Hepion Pharmaceuticals (NASDAQ:HEPA) reported that rencofilstat demonstrated anti-cancer activity across 86% of cancer types in a high-throughput screen on 850 cancer cell lines.
At the Broad Institute of MIT and Harvard’s PRISM lab, rencofilstat was administered at eight concentrations to each cancer cell line in culture for five days. Anti-cancer responsiveness – defined as 50% or greater reduction in cell viability – occurred in 220 of the 850 (26%) cancer cell lines, and in 24 of the 28 (86%) cancer types.
Some of the rencofilstat-sensitive cell lines were hepatocellular carcinoma (HCC) cells, an indication for which Hepion plans to study in clinical trials.
In addition, decreased cancer cell viability occurred at drug concentrations similar to those used in Hepion’s non-alcoholic steatohepatitis (NASH) clinical trials, suggesting the standard regimen of once-daily oral dosing of rencofilstat may be efficacious for those with responsive cancer types.
“The results from this high-throughput screen provide valuable insights into how rencofilstat directly arrests cancer cells and adds to the discoveries being made from our in-house research,” Dr. Daren Ure, Hepion’s CSO, said in a statement. “These direct effects on cancer cell lines may be an important part of rencofilstat’s anti-cancer activity.”

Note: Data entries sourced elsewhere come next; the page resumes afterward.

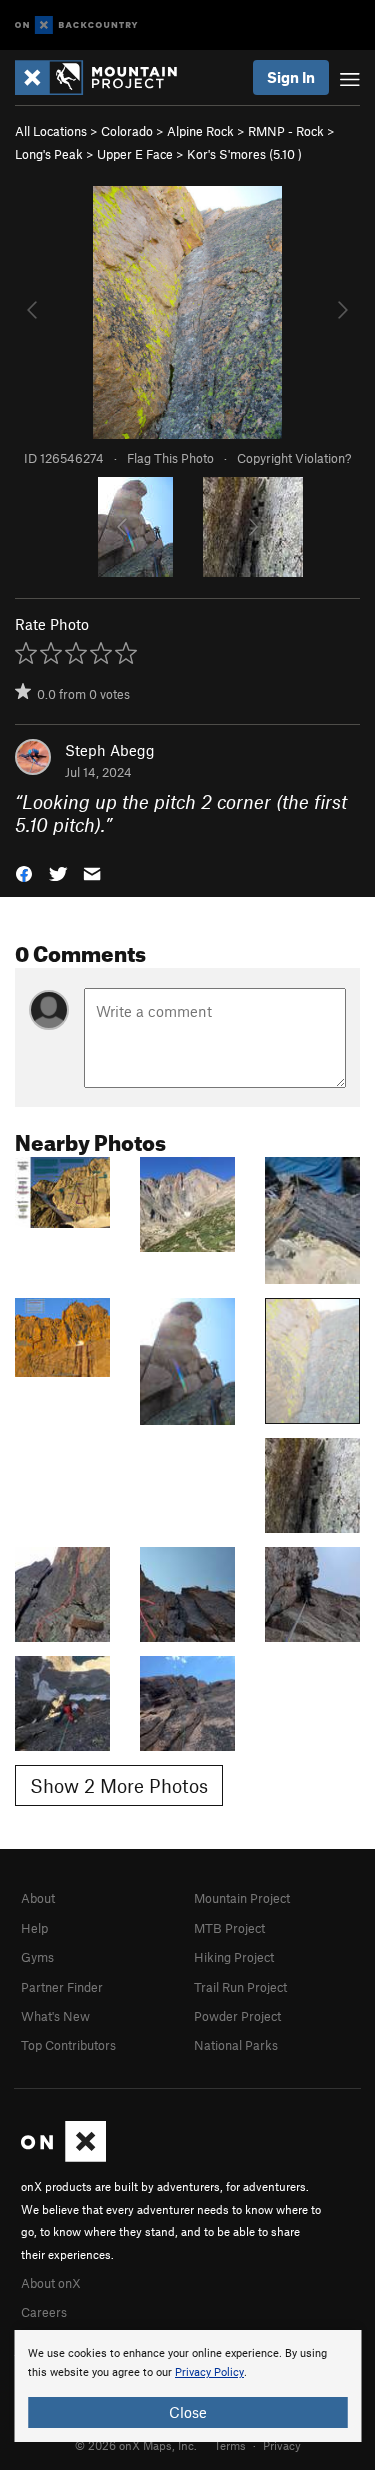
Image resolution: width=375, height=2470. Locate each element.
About (38, 1898)
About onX (51, 2283)
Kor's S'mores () (244, 154)
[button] (24, 871)
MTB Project (229, 1928)
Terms (230, 2445)
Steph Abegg (110, 750)
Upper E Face (135, 154)
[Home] (106, 77)
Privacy (282, 2445)
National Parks (236, 2045)
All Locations (51, 131)
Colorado (127, 131)
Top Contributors (68, 2045)
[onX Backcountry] (76, 25)
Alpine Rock (200, 131)
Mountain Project (242, 1898)
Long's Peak (49, 154)
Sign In (291, 77)
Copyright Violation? (294, 458)
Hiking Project (234, 1957)
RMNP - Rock (286, 131)
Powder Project (237, 2016)
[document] (187, 2386)
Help (34, 1928)
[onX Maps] (63, 2157)
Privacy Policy (209, 2372)
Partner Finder (62, 1987)
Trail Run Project (240, 1987)
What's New (55, 2016)
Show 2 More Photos (119, 1785)
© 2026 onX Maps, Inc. (136, 2445)
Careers (44, 2312)
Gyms (37, 1957)
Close (188, 2412)
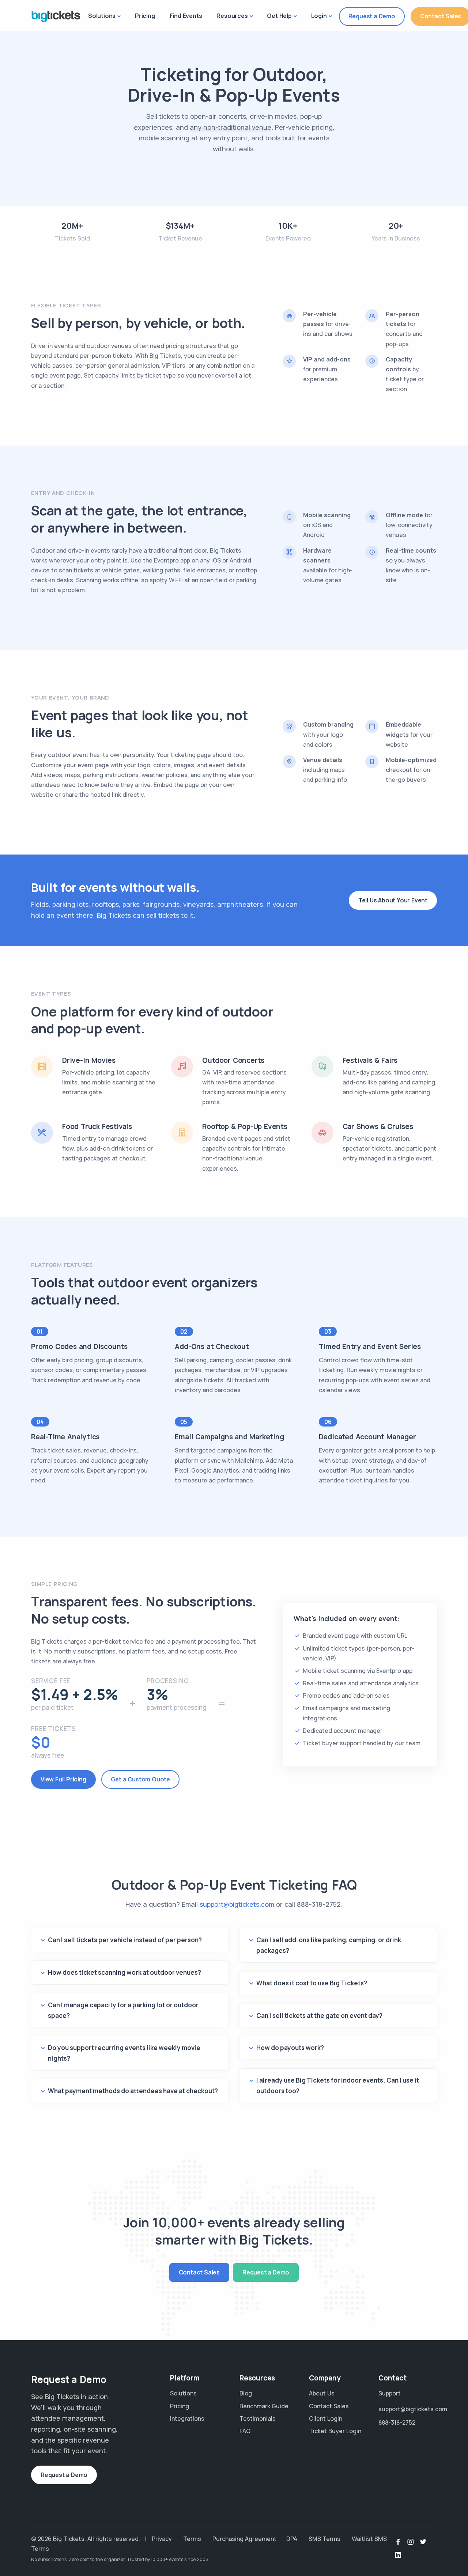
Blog (245, 2393)
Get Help (279, 16)
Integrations (187, 2418)
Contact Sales (199, 2272)
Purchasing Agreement (244, 2539)
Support (389, 2393)
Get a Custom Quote (140, 1779)
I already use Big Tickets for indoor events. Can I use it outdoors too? (337, 2085)
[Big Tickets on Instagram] (410, 2542)
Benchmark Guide (263, 2406)
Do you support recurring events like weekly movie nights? (124, 2052)
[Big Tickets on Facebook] (398, 2542)
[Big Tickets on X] (423, 2542)
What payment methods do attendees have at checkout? (133, 2091)
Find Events (186, 16)
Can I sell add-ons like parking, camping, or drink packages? (328, 1945)
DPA (291, 2539)
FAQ (244, 2431)
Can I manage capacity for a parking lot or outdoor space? (123, 2010)
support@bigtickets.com (237, 1904)
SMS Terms (324, 2539)
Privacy (162, 2539)
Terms (192, 2539)
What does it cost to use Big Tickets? (311, 1983)
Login (319, 16)
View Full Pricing (63, 1779)
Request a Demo (371, 16)
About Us (322, 2393)
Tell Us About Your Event (392, 900)
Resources (232, 16)
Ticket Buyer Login (335, 2431)
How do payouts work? (290, 2047)
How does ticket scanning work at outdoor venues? (124, 1972)
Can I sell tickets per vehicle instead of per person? (125, 1940)
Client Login (325, 2418)
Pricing (145, 16)
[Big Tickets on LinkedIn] (398, 2555)
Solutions (102, 16)
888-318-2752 (319, 1904)
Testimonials (257, 2418)
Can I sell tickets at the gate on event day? (319, 2015)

The company’s ongoing research aims to further define the characteristics of liver, and other types of cancer that make them susceptible to rencofilstat, which will help identify who may benefit most from treatment.
“We have already observed that rencofilstat fights cancer through other indirect mechanisms, and in particular by changing the tissue environment in which the tumor grows. Directly targeting cancer cells while simultaneously modulating their microenvironment provides additional weapons for attacking cancer,” Dr. Ure added.